Kash Patel sues FBI director, former Trump DOJ officials for allegedly targeting personal records
Patel's private accounts were subpoenaed while he worked on the House Intelligence Committee, but he only recently found out about it.
Former Trump National Security Council official Kash Patel filed a lawsuit Monday against FBI Director Chris Wray and former Trump Justice Department officials, accusing them of violating his Fourth Amendment right to protection from unreasonable searches and seizures when they tried to obtain Patel's personal records.
The FBI and Justice Department officials named in the lawsuit obtained a subpoena in November 2017 for Patel's "personal information as part of a politically motivated investigation," and Google handed over responses to the subpoena the following month, the lawsuit obtained by Just the News states.
Patel said he was completely unaware of the subpoena until December 2022, when Google notified him about it.
The defendants, which include then-Deputy Attorney General Rod Rosenstein, "improperly and politically targeted Mr. Patel’s personal records because of his official position and actions in furtherance of the United States House of Representatives’ lawful investigation into the Department of Justice’s handling of the Crossfire Hurricane investigation," the lawsuit also states.
Patel's private accounts were subpoenaed while he worked as senior counsel and chief investigator for then Rep.
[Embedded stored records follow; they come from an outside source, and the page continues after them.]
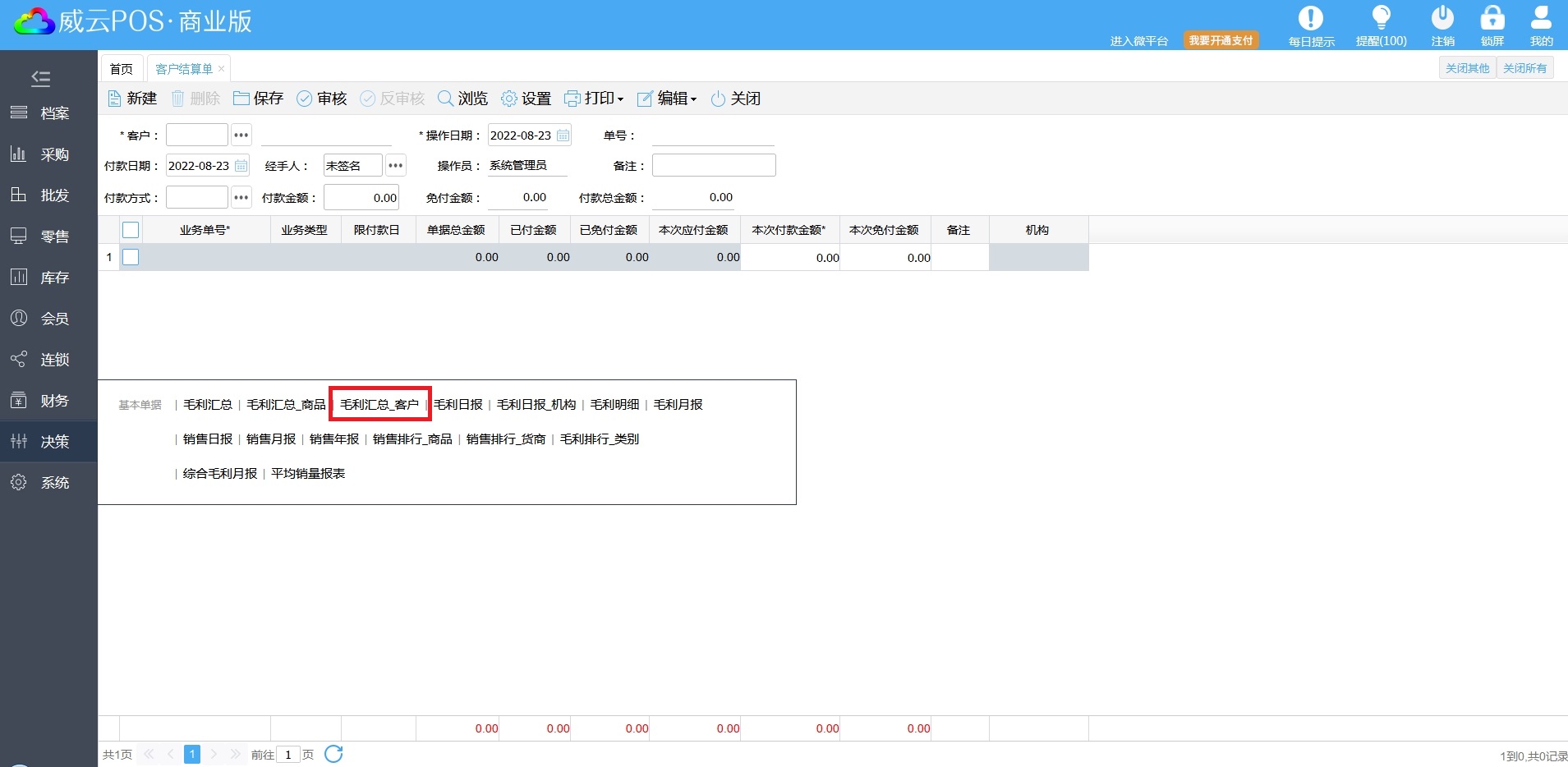This screenshot has height=767, width=1568.
Task: Open the 我的 user profile icon
Action: [1541, 18]
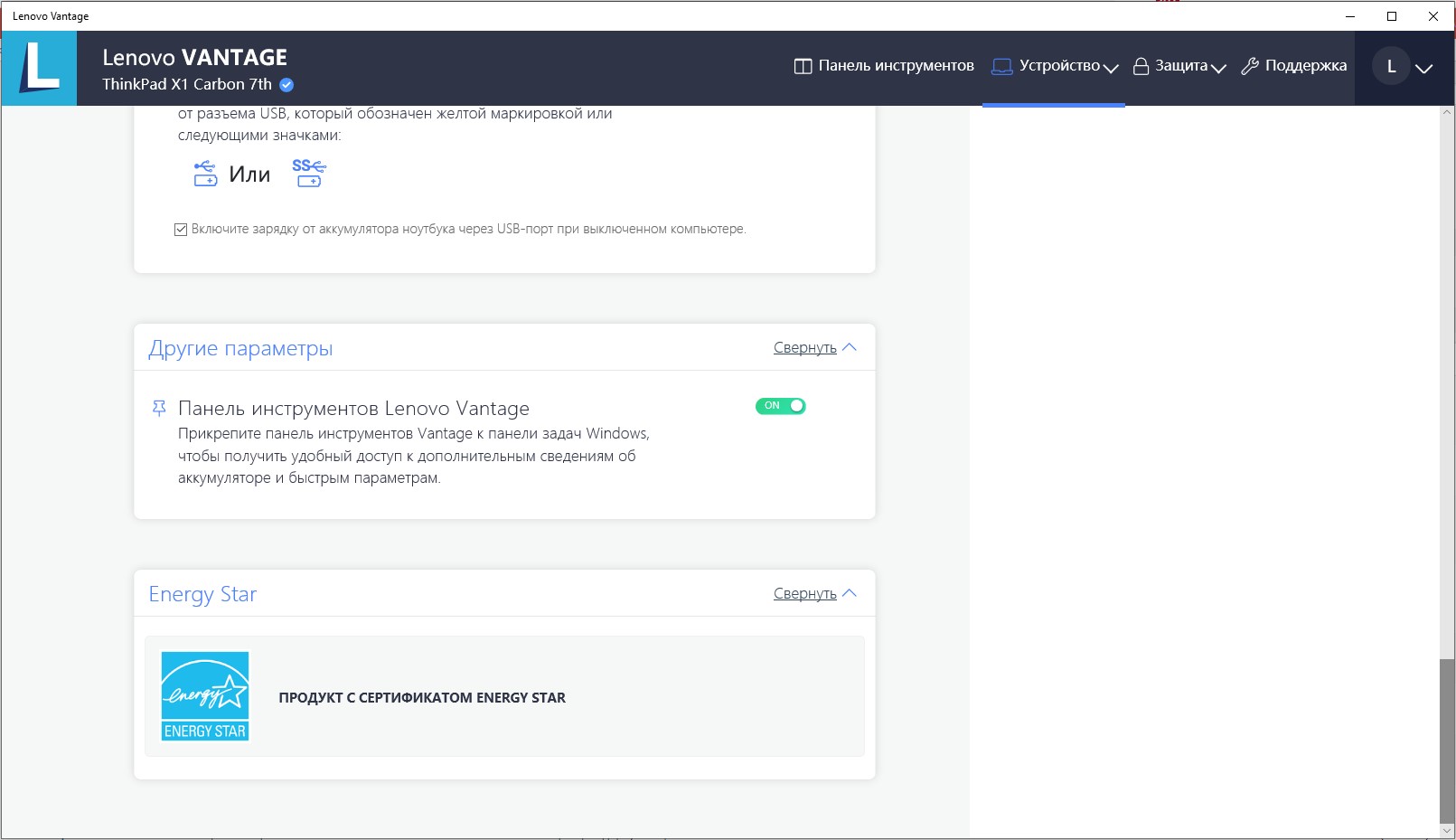Screen dimensions: 1456x840
Task: Click the Lenovo L logo icon
Action: click(x=39, y=68)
Devin Nunes, R-Calif., on the House Intelligence Committee investigating the FBI and Justice Department for their conduct in Crossfire Hurricane, the federal investigation of the since-disproven allegations that the Trump campaign coordinated with Russia to win the 2016 election.
Speaking on the Monday edition of the "Just the News, No Noise" TV show, Patel explained that his lawsuit asked, "who's watching the watchers?"
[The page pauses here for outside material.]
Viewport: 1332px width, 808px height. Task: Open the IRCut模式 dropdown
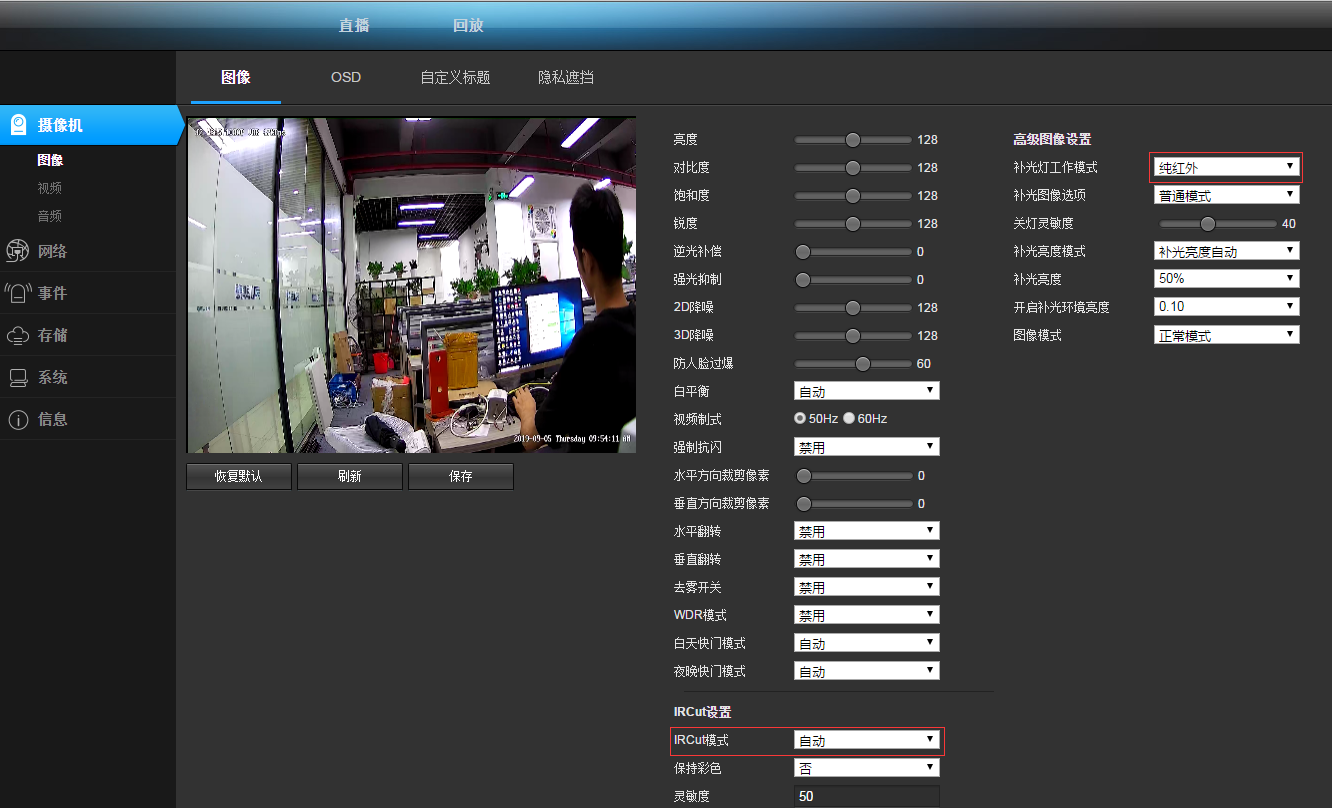point(866,741)
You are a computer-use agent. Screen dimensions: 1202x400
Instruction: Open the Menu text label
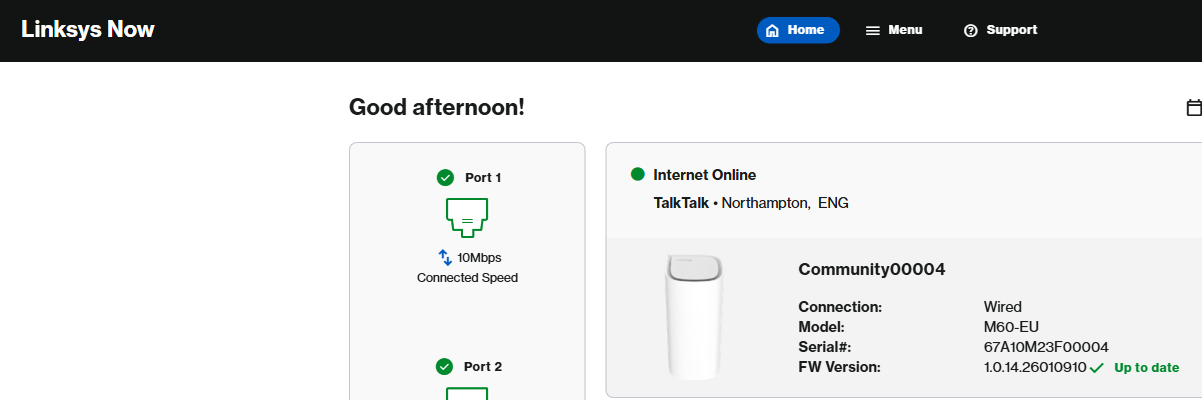point(905,30)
"DOJ Attorney General Rod Rosenstein and Chris Wray sat in a SCIF [sensitive compartmented information facility] with Devin Nunes and I in December of 2017, and lied to our faces when they threatened to investigate us for doing our jobs, because two months before that, they had already issued the subpoenas against me and other staffers," he said, explaining that the the subpoenas in question were extremely "invasive."
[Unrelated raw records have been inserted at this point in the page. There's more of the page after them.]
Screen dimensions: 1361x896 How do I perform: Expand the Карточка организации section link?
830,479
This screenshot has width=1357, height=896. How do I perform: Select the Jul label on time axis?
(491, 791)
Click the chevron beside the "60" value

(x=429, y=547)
In addition to Rosenstein and Wray, the defendants also include Rosenstein's aide Robert Hur, who is now leading the probe of President Joe Biden's alleged mishandling of classified documents, former U.S. Attorney for D.C. Jesse Liu, former Justice Department National Security official Ed O'Callahan and two unnamed John Does.
Before Patel filed his lawsuit, the House Judiciary Committee in July opened an investigation into why the executive branch probed Patel and another unnamed congressional staffer during the height of the Russia investigation.